Trustpower raises earnings guidance as Pohukura outage, low hydro elevates prices
By Paul McBeth
Oct. 15 (BusinessDesk) - Trustpower raised its forecast for annual earnings as it benefits from elevated wholesale
electricity prices due to the Pohokura gas field outage and low hydro lake storage.
The company expects earnings before interest, tax, depreciation, amortisation and fair value adjustments will be $215
million to $235 million in the year ending March 31, up from its initial guidance of $205 million-to-$225 million.
That's still down from the $267 million reported in March 2018, a year bolstered by favourable hydro generation, firm
winter wholesale prices and a retail strategy of bundling utility services.
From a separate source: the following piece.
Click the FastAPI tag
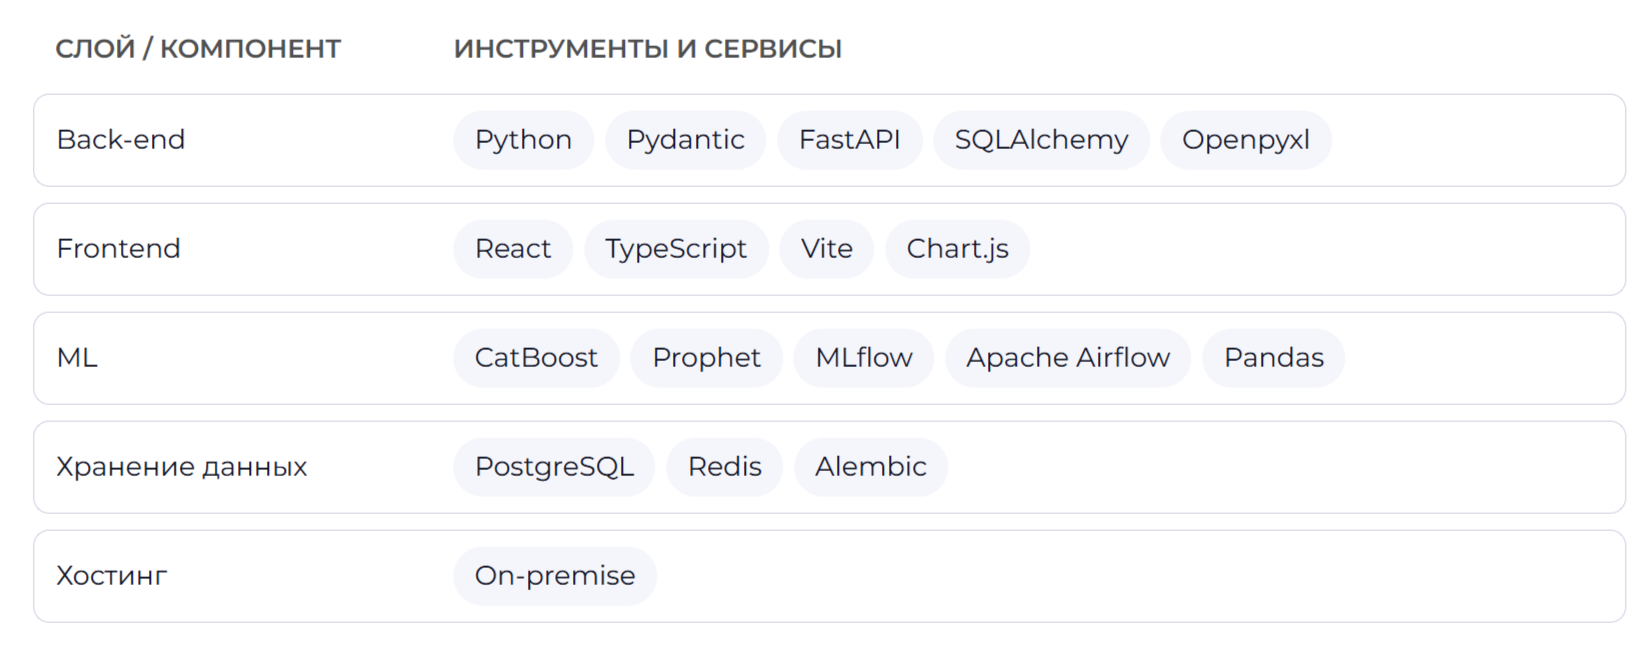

Trustpower doesn't expect the favourable conditions of the past quarter to last, saying it anticipated normal trading
for the rest of the year.
"The current trading conditions are experiencing highly volatile and elevated prices due to a gas field outage and low
hydrology," it said.
The Pohokura gas field outage is expected to last until November and its shutdown has combined with low hydro lake
storage to push wholesale prices to a 13-month high last week. Genesis Energy ramped up production at its dual-fuel
Rankine units at Huntly as a result.
Trustpower's second-quarter generation of 595-gigawatt hours was down from the abnormally higher 729GWh a year earlier
and above the long-run average, while the average spot price of $88/megawatt hours compared to $101/MWh a year earlier.
The company had 270,000 electricity connections at the end of the quarter, 91,000 telecommunications customers, and
38,000 gas connections, Those 399,000 utility accounts were up from 300,000 a year earlier. Of that, 102,000 customers
took two or more services from Trustpower. Customer churn was 20 percent in the year-to-date figures against a total
market churn of 22 percent.
The shares last traded at $6.08, and have increased 1.7 percent so far this year.